** Listed records follows **

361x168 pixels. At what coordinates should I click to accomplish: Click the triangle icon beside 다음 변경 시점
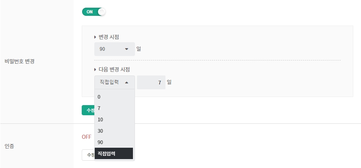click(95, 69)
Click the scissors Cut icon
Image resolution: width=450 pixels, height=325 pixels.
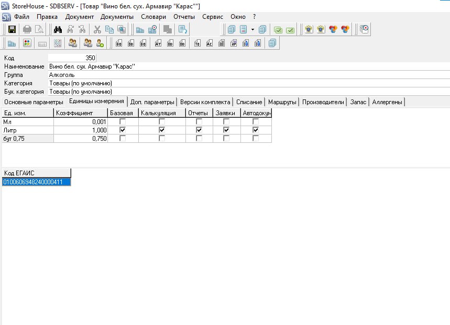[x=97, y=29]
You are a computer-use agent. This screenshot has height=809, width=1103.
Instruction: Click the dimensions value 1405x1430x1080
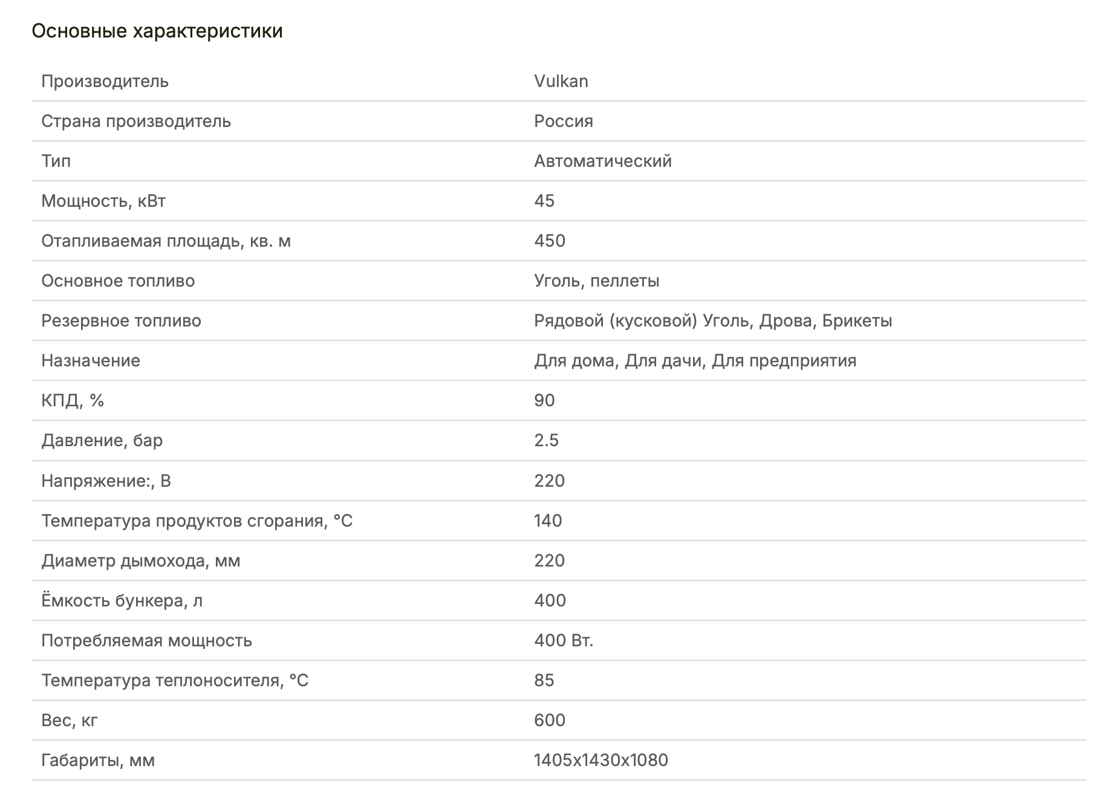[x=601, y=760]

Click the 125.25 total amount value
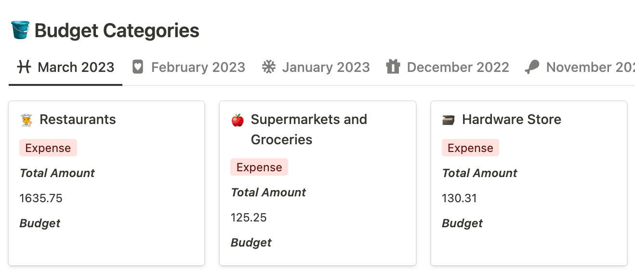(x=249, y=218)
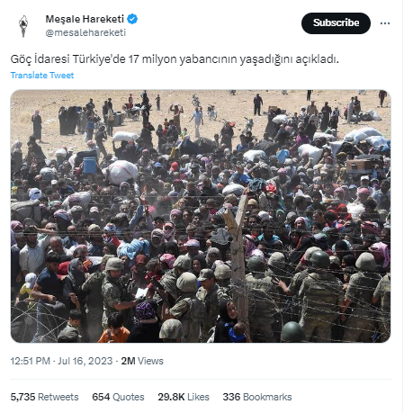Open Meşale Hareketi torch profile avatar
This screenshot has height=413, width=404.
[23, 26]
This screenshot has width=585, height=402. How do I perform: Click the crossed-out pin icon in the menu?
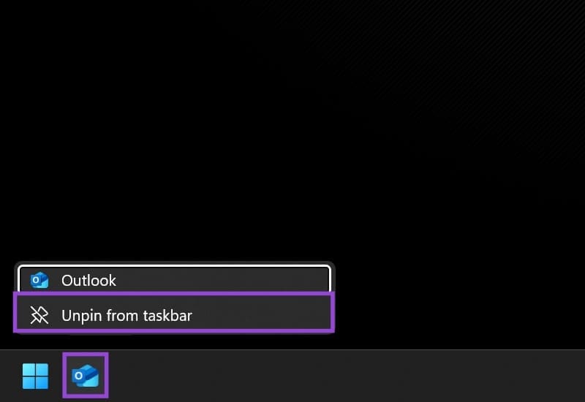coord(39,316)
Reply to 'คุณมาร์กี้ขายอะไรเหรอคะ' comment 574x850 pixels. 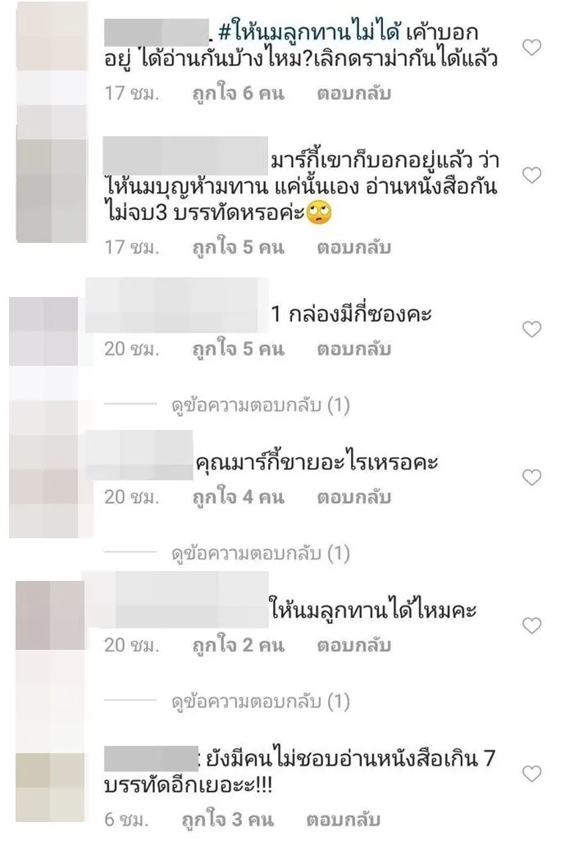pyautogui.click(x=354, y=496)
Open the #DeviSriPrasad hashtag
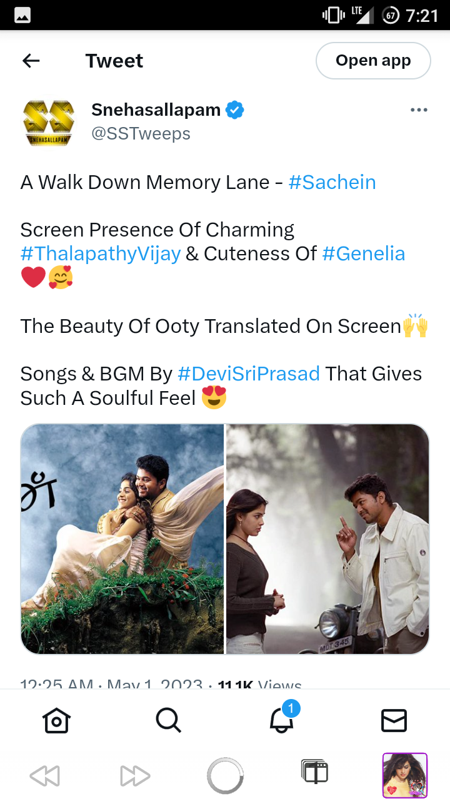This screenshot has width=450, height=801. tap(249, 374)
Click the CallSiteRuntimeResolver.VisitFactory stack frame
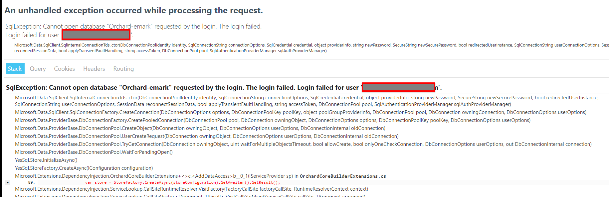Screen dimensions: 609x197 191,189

** End of Listed records **
** Listed records follows **

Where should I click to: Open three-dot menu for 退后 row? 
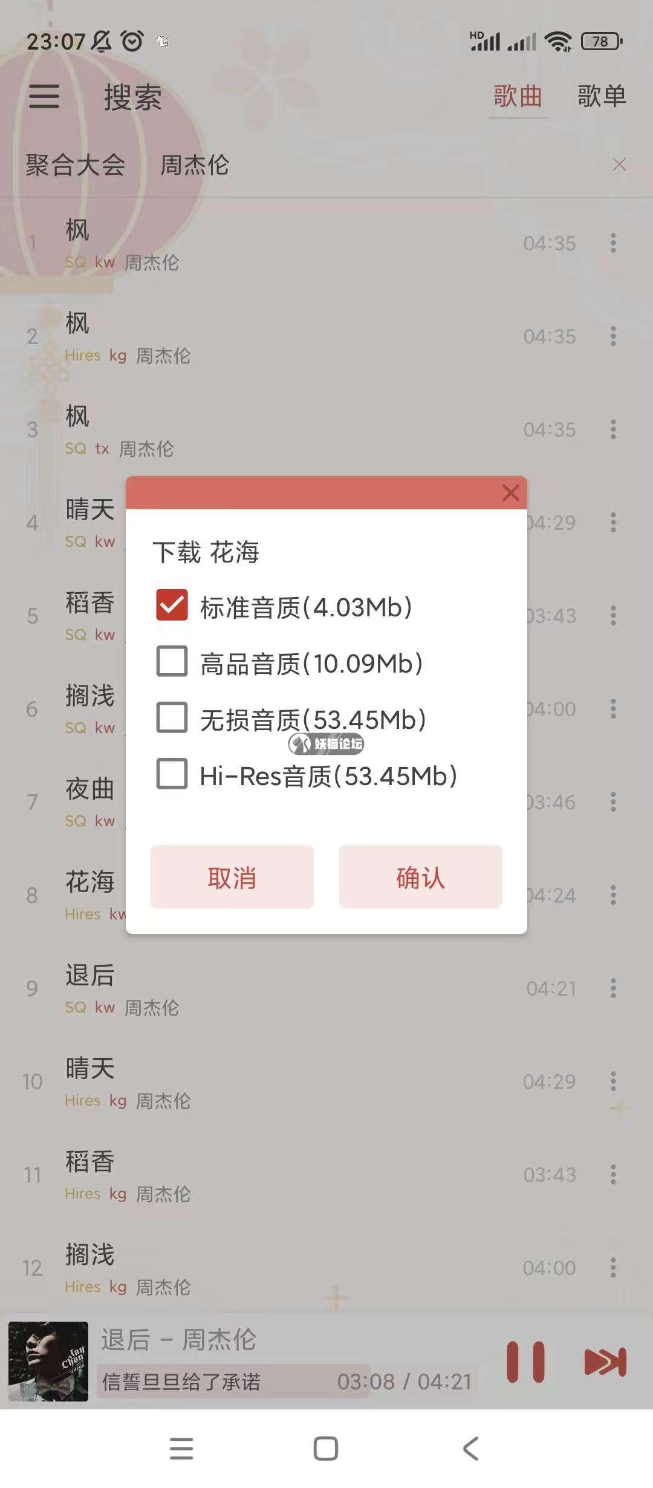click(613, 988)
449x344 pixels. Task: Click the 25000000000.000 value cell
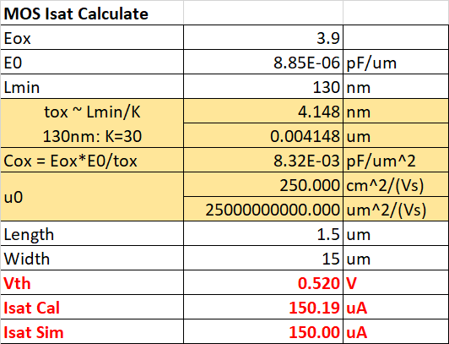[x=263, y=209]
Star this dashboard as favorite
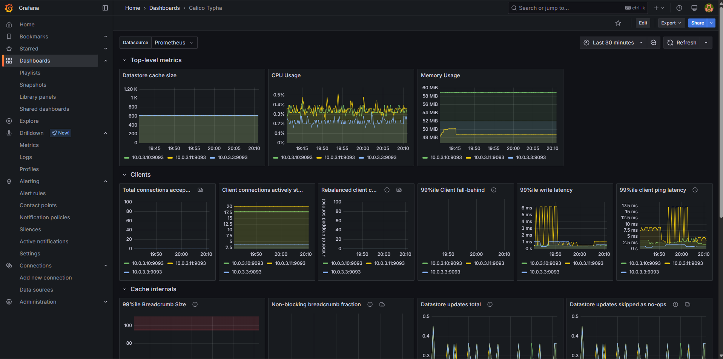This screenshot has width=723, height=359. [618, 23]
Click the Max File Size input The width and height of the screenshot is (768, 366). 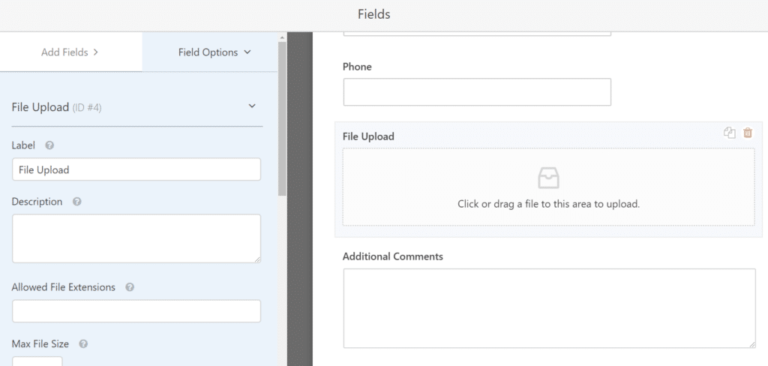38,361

** End of Listed records **
** Listed records follows **

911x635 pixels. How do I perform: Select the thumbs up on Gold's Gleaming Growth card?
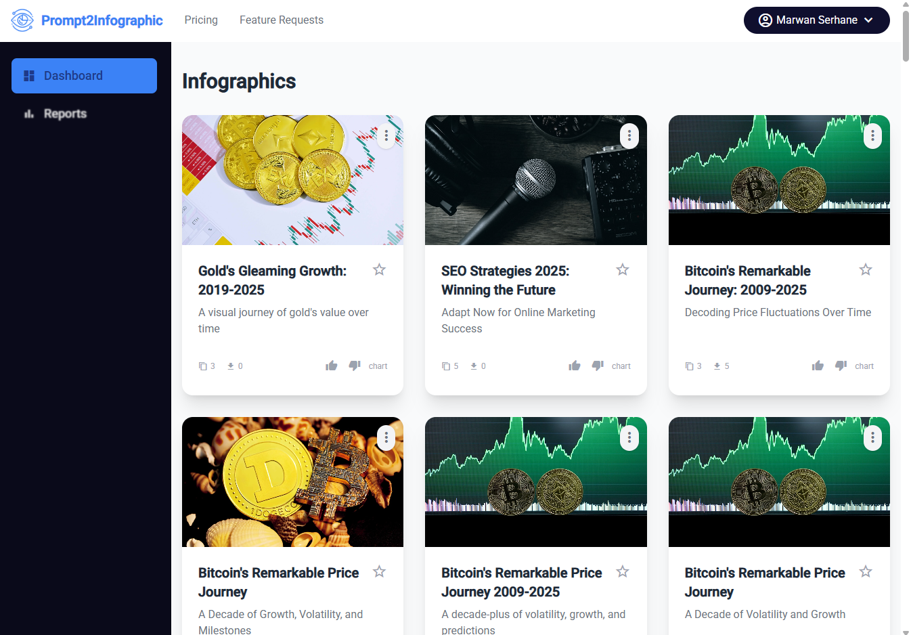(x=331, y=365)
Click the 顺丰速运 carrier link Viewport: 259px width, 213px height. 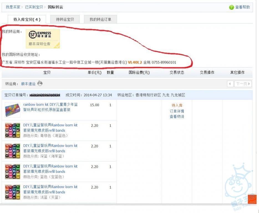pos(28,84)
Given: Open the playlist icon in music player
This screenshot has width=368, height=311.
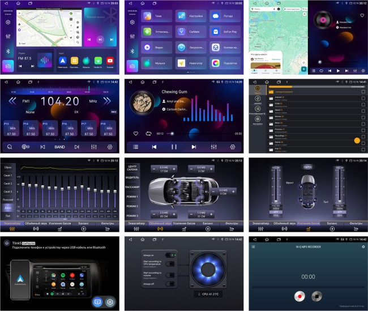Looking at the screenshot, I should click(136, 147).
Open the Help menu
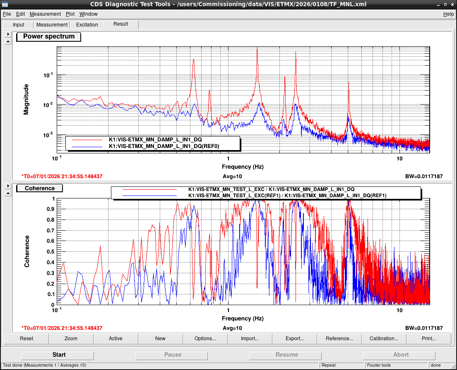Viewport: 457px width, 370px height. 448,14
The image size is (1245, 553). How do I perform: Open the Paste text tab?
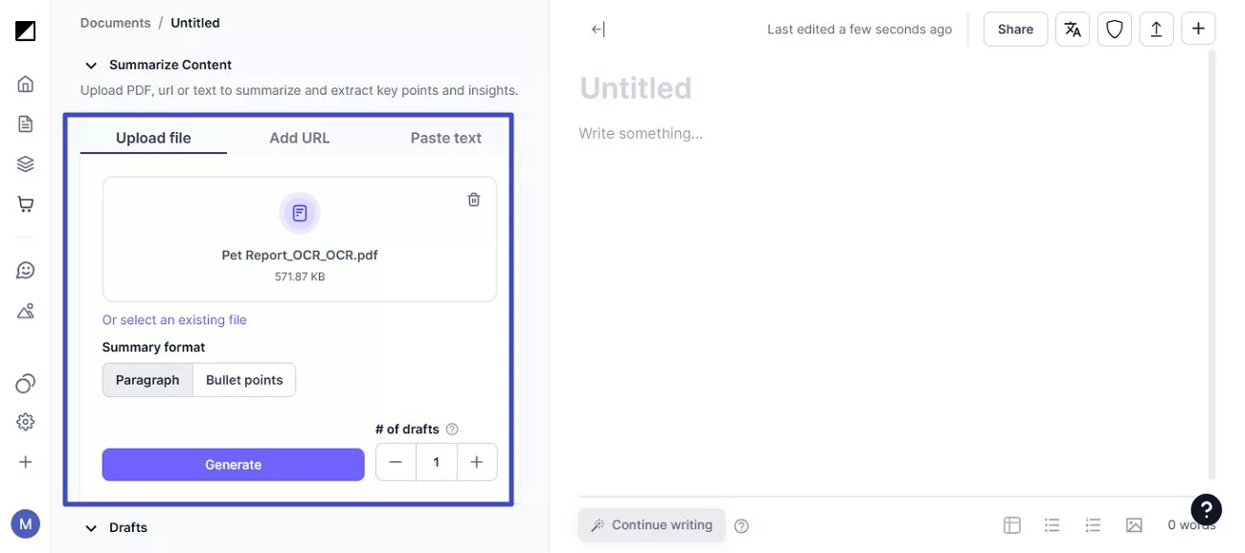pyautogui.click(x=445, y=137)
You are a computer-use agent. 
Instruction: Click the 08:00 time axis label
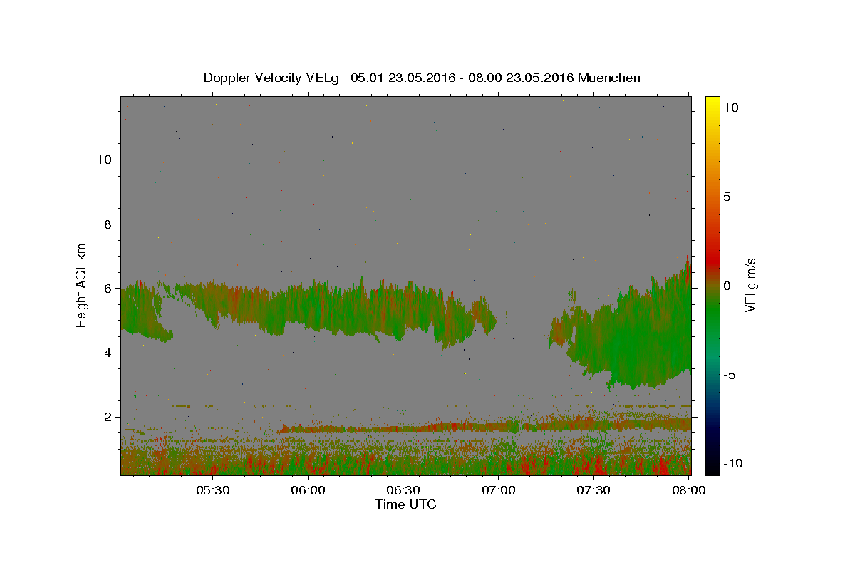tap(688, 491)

** End of Listed records **

== Exercise aim ==
Using the entries above, transcribe exactly from the line that has "361x168 pixels. At" through the line that has "You are a computer-use agent. This". Pictures are dropped.

== Exercise answer ==
361x168 pixels. At what coordinates should I click to accomplish: Click the triangle icon beside 다음 변경 시점
click(95, 69)
Click the scissors Cut icon
Image resolution: width=450 pixels, height=325 pixels.
[x=97, y=29]
You are a computer-use agent. This screenshot has height=809, width=1103.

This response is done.